When I watched it again yesterday it started to hit me: couched in the “hey, maybe social media isn’t going to kill reading after all; hey, maybe we really do need to start thinking about a new business model” stuff is an essentially conservative message about the ongoing primacy of the book. That only by reading everything exactly backward can you turn “books are dying” into “books are not dying!” That either the kids today only care about pop media crap or they care about reading, with no possibility that they can care about both, or that what appears to be pop media crap might in fact be important.
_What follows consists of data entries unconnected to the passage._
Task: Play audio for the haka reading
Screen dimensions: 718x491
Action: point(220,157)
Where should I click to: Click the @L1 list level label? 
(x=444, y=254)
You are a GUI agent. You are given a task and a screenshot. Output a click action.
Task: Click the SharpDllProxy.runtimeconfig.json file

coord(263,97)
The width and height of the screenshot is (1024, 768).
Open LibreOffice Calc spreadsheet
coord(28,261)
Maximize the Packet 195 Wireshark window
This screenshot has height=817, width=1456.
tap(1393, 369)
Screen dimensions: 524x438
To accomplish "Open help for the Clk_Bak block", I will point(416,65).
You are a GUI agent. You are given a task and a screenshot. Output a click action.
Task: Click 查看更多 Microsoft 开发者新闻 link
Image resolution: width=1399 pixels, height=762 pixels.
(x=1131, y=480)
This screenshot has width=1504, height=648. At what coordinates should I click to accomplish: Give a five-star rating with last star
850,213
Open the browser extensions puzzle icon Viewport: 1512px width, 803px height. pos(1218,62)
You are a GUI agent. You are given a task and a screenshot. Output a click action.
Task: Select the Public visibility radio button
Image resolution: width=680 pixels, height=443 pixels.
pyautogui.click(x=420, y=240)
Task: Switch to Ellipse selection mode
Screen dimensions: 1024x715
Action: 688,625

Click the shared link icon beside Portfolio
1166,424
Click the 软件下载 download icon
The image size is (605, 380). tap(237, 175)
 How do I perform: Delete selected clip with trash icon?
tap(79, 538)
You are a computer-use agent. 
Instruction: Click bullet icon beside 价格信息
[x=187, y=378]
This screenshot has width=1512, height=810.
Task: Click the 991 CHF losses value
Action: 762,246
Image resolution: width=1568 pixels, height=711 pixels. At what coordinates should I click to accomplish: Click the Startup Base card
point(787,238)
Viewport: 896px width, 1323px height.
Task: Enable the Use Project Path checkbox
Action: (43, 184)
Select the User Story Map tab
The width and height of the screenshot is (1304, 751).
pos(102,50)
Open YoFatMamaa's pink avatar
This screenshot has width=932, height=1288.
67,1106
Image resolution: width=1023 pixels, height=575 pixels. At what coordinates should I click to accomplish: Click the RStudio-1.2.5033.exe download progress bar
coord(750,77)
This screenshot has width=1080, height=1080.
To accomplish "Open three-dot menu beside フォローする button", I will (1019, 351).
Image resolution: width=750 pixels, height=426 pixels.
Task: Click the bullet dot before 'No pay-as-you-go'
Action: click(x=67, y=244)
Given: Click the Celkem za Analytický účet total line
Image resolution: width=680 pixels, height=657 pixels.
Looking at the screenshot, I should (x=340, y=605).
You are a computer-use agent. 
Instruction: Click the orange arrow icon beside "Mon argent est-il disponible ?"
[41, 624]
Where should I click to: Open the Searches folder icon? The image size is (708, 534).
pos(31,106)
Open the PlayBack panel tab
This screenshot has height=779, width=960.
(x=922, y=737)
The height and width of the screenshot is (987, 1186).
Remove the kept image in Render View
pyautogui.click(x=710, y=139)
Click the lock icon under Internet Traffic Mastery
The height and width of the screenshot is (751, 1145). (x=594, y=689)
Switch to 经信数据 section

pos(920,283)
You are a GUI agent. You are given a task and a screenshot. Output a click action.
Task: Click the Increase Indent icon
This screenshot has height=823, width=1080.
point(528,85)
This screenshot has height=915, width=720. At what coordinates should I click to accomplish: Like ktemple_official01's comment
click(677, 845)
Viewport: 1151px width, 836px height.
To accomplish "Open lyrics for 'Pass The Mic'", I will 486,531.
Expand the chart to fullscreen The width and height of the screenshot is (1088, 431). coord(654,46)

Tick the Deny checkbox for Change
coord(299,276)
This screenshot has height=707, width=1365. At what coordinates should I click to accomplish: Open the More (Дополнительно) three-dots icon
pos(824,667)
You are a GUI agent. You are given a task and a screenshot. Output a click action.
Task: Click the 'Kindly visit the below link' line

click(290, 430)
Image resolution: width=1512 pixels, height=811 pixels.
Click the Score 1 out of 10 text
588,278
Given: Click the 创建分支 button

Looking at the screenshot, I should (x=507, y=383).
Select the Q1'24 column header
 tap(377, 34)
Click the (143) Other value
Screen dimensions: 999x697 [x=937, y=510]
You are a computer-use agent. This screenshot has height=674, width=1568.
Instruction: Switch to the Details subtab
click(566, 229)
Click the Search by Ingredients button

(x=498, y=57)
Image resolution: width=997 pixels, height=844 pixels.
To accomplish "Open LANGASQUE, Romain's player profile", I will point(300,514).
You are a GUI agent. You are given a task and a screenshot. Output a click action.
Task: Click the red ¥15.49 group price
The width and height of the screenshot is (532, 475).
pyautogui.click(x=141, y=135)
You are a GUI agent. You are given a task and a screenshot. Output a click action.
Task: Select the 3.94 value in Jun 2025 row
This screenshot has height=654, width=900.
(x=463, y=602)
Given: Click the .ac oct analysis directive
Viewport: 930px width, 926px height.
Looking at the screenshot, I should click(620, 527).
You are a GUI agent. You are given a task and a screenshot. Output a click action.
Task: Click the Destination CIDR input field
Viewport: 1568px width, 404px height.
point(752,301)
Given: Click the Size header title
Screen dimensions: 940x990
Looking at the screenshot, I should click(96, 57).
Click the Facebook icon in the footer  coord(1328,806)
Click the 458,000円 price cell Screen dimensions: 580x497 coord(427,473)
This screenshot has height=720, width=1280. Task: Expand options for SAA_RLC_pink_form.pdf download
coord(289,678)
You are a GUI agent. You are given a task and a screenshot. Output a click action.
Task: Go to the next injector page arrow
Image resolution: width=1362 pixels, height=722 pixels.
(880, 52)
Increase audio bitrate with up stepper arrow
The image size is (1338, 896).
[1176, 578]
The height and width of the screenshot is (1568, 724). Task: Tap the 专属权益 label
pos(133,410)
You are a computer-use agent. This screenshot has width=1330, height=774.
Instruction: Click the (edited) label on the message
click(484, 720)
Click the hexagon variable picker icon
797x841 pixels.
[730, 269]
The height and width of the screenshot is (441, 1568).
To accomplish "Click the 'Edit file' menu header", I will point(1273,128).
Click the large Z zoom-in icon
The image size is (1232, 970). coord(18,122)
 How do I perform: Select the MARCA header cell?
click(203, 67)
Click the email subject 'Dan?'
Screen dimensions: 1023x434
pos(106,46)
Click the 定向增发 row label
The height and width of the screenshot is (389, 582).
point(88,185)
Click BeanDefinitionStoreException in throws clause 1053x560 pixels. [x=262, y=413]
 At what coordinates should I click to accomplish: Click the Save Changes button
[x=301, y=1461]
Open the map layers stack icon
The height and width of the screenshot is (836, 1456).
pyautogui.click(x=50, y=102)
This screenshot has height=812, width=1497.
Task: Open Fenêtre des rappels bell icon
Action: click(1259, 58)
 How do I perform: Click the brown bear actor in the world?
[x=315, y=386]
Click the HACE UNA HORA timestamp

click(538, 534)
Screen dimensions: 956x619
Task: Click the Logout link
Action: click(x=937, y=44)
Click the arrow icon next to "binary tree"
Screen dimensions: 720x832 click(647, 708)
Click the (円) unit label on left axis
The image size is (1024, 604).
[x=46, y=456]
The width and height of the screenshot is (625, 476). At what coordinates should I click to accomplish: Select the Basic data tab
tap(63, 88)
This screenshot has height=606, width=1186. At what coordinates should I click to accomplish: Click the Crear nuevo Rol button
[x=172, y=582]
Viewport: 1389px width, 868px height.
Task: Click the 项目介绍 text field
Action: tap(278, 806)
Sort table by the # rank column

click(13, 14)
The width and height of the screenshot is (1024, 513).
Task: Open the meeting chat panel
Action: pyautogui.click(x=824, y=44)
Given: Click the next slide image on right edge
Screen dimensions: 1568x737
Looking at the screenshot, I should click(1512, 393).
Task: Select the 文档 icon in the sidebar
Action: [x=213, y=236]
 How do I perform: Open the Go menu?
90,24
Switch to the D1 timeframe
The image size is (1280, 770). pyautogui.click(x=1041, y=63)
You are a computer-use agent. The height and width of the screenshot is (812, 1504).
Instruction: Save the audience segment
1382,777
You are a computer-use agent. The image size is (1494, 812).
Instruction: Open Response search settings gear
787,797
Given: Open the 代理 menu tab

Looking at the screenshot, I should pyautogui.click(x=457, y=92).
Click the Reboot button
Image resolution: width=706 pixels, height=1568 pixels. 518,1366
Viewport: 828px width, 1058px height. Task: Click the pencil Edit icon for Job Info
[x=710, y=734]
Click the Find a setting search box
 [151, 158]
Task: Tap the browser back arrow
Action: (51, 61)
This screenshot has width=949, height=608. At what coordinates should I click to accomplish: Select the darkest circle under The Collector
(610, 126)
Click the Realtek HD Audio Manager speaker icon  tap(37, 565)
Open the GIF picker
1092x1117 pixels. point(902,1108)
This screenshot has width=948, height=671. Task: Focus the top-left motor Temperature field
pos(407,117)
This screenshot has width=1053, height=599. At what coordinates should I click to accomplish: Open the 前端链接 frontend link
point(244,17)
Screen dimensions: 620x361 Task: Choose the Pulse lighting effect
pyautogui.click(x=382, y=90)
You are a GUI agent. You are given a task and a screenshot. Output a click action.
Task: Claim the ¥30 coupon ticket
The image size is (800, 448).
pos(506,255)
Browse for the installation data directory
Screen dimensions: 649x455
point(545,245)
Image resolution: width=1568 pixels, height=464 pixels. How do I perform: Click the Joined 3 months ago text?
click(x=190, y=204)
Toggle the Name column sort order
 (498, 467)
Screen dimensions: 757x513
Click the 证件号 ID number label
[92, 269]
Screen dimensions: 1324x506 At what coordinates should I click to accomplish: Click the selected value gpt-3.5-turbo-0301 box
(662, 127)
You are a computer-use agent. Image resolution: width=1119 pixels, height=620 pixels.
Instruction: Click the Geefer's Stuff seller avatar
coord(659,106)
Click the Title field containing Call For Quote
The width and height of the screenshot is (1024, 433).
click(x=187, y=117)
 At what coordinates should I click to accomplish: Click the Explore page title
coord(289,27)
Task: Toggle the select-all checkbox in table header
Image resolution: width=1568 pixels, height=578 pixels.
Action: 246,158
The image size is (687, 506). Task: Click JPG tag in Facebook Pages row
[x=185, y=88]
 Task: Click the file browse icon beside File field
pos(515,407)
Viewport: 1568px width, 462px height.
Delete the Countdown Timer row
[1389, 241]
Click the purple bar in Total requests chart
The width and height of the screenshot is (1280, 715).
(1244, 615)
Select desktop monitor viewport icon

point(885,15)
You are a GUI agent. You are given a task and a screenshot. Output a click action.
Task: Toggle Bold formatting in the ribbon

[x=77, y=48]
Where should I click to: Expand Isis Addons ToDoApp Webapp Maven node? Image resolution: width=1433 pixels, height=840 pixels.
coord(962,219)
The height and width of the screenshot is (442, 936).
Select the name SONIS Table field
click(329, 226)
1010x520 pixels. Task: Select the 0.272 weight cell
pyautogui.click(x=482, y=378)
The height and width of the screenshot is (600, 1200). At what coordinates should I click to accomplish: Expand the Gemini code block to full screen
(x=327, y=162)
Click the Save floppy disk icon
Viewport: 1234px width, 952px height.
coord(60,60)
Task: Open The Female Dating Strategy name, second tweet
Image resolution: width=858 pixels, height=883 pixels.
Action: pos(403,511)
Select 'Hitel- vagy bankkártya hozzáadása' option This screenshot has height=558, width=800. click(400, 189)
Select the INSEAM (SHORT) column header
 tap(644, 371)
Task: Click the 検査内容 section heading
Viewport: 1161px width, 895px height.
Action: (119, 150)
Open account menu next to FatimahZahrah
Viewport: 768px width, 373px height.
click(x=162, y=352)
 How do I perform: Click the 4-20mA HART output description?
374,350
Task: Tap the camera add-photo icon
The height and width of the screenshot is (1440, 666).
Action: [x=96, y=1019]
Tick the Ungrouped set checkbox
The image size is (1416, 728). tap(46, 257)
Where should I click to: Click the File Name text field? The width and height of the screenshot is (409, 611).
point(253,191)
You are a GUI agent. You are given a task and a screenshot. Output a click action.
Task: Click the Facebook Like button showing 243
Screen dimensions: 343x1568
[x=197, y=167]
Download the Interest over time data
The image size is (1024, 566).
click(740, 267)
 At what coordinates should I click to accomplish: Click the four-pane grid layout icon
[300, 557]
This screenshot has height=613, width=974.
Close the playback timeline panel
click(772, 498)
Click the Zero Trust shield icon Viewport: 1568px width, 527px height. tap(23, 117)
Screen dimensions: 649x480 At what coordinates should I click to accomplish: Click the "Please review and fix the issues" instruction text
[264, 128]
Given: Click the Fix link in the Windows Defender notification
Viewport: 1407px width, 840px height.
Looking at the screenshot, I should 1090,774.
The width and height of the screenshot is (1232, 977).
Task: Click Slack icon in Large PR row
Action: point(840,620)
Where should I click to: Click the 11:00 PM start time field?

I dunno. It’s clever. It’s very nicely designed. And I’m happy it’s undoing some of the “kids today” rhetoric. But I’m not sold on the message overall. I genuinely believe that publishing has a future, but my feeling is that the future is going to look more like this video than like the book as we have known it. And no amount of running the tape backward will change that.


  1. Dichotomous argumentation (Gaga vs. Ghandi? Oh, puh-leez) rarely pushes anyone’s thinking any further. The whole “Oh look, if you look at them upside down, our kids turn into our parents!” thing was a clever trick but is ultimately vapid — just what I’d expect from something made under the auspices of Dorland Kinderling (DK Books), whose products are alluringly handsome but strikingly devoid of content.

    Play backwards for a satanic message, indeed.

  2. Well, but I think that the fact that both messages are in the same video does allow for the possibility that the kids today can care about what Lady Gaga is wearing as well as about reading. (danah boyd, for instance, clearly cares about both.) After all, the same voice says both.

    I love the moment when she says, in her posh British accent, “what Gandhi [flat a] did last [long a] century.” My a’s in that sentence would be exactly the opposite.

    There was a terrific panel at SXSW called “Post-Media Design in a Digital World” that was basically all about turning digital stuff back into print (maps, books, newspapers), and the packed crowd was slavering and drooling and applauding the whole time. Didn’t seem much like the death of publishing, though granted there was a nostalgia / novelty quality to the things they were producing.